Tony Hillery, the founder of Harlem Grown, a nonprofit that has converted two vacant lots into gardens that give free food to the community, found out last week that one of his plots is on a list of city-owned sites that developers can apply to build on.

“It felt like somebody punched me in the gut,” said Hillery, 55. “You work so hard and you see the fruit of your labor. To take that away it’s heartbreaking.”

Over the last three years, Harlem Grown, located at 134th Street between Lenox Avenue and Adam Clayton Powell Boulevard, has invested $82,000 into building and maintaining a hydroponic greenhouse that is equipped with pumps and a drainage system. During its first year, the organization grew 40 pounds of food. Last year, it was close to 2,000 pounds.

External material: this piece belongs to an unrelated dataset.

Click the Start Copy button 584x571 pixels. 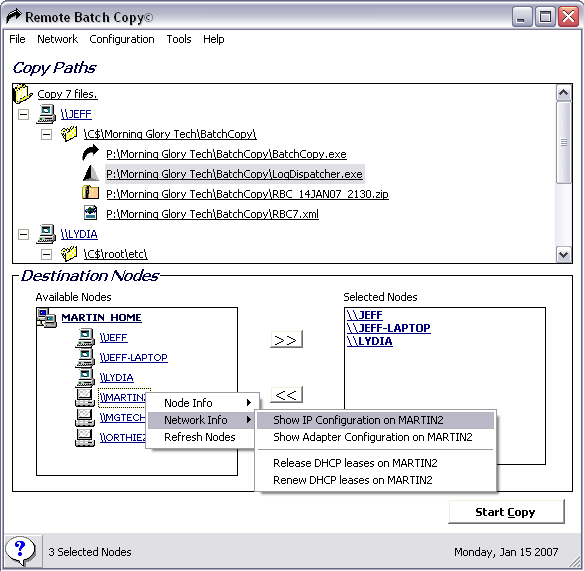(506, 512)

On Monday, across the street from the garden at P.S. 175, some current and former politicians paid tribute to Martin Luther King Jr.

Speakers like former governor David Paterson, former Mayor David Dinkins and Assemblyman Keith Wright talked about the value of standing up for what you believe in.

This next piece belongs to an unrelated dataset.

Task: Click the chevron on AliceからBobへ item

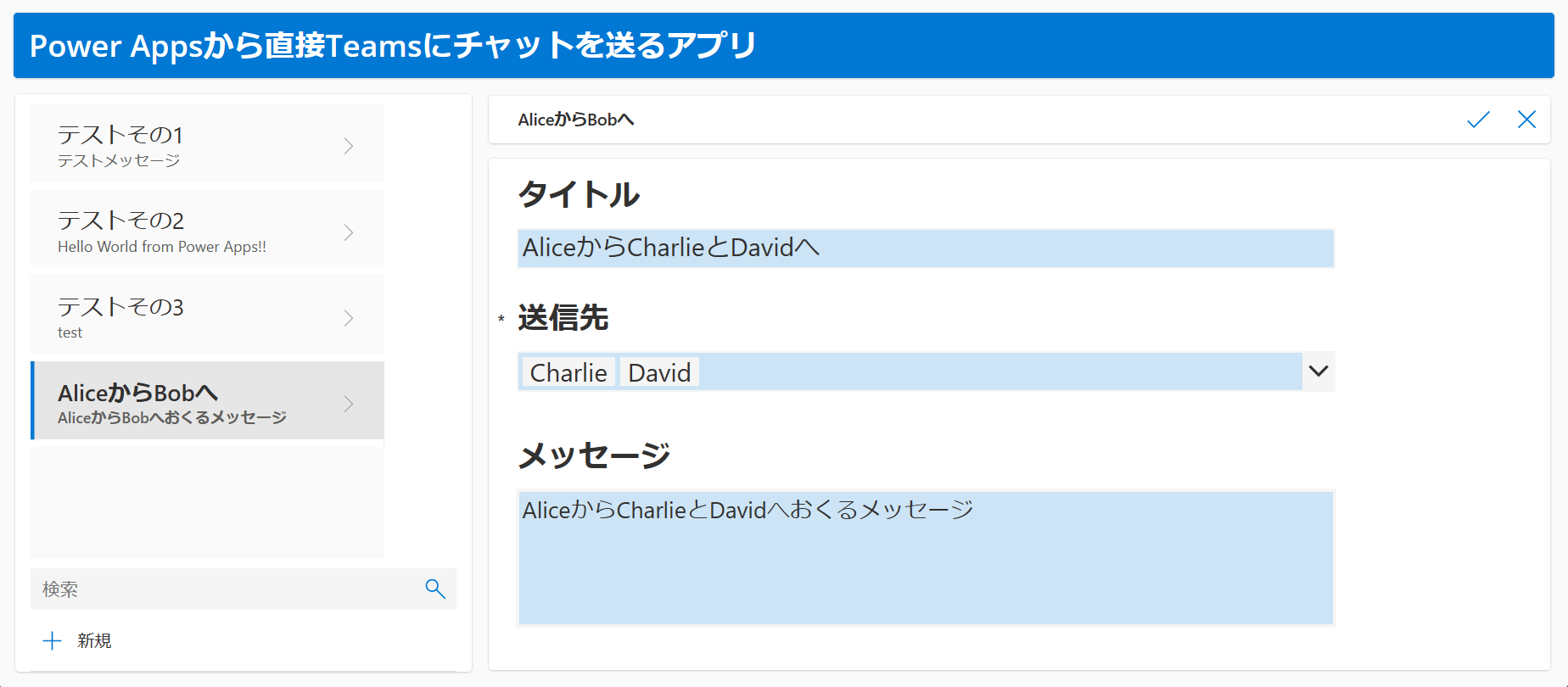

Hillery tried to do just that by waiting to talk to the local power brokers and convince them to help save the garden. He has reached out to Assemblyman Wright, State Senator Bill Perkins and Councilwoman Inez Dickens but none have replied so far.

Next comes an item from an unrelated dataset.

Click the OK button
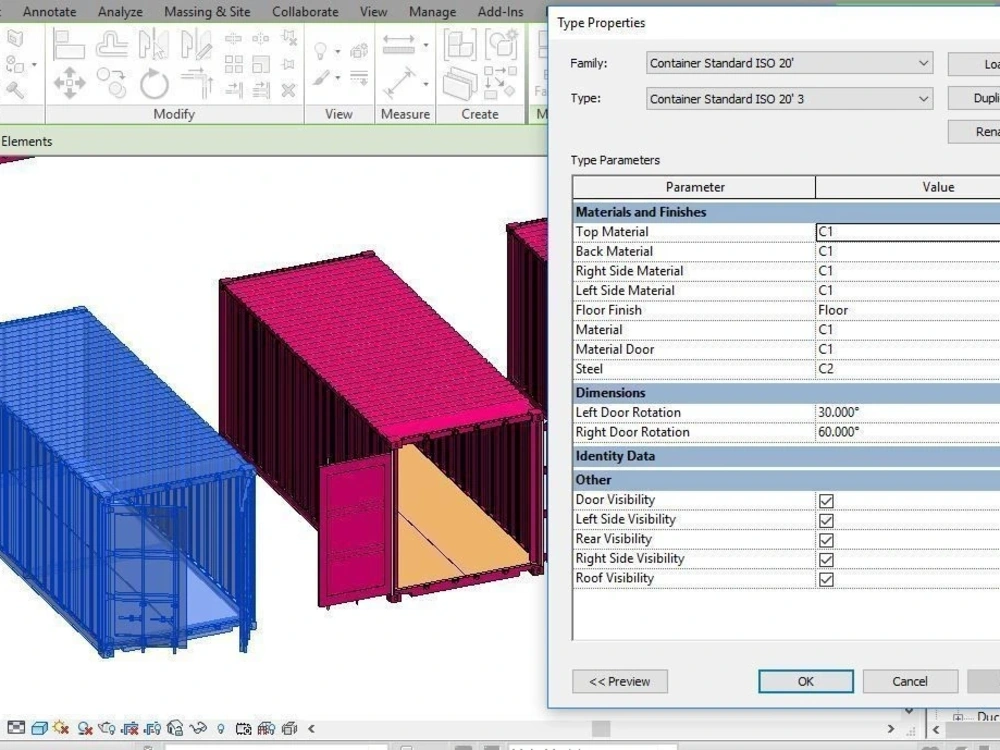Viewport: 1000px width, 750px height. (x=805, y=681)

Wright and Paterson left before Hillery could speak with them but former mayor Dinkins spoke with him briefly. Hillery asked for the former mayor's help and told him that he has not been able to get in touch with elected officials.

“Go again and again and again, never say no,” Dinkins said as he jumped on his SUV to leave the event. “Good luck.”

After the event, Hillery walked back across the street with a group of kids to work on the garden.

When he started only a handful signed up. Now they have 50, he said.

The gardens have helped changed the way neighborhood children look at food. When Harlem Grown started, the nearest supermarket only sold iceberg lettuce, Hillery said.

In the beginning the children volunteering would refuse to eat the food they helped grow.

"Now they eat tomatoes right off the vine, like they're apples," he said. "Now they want kale, they want arugula."

Although he recognizes that there is a real need for affordable housing in Harlem, Hillery believes the gardens contribute to the community and should not be destroyed to make way for another 80-20 development (meaning 80 percent market rate and 20 percent affordable).

There are plenty of vacant lots in Harlem for developers to build on, he added.

“If it was real affordable housing I would be in favor of that," he said. "The community needs affordable housing but not 80-20.”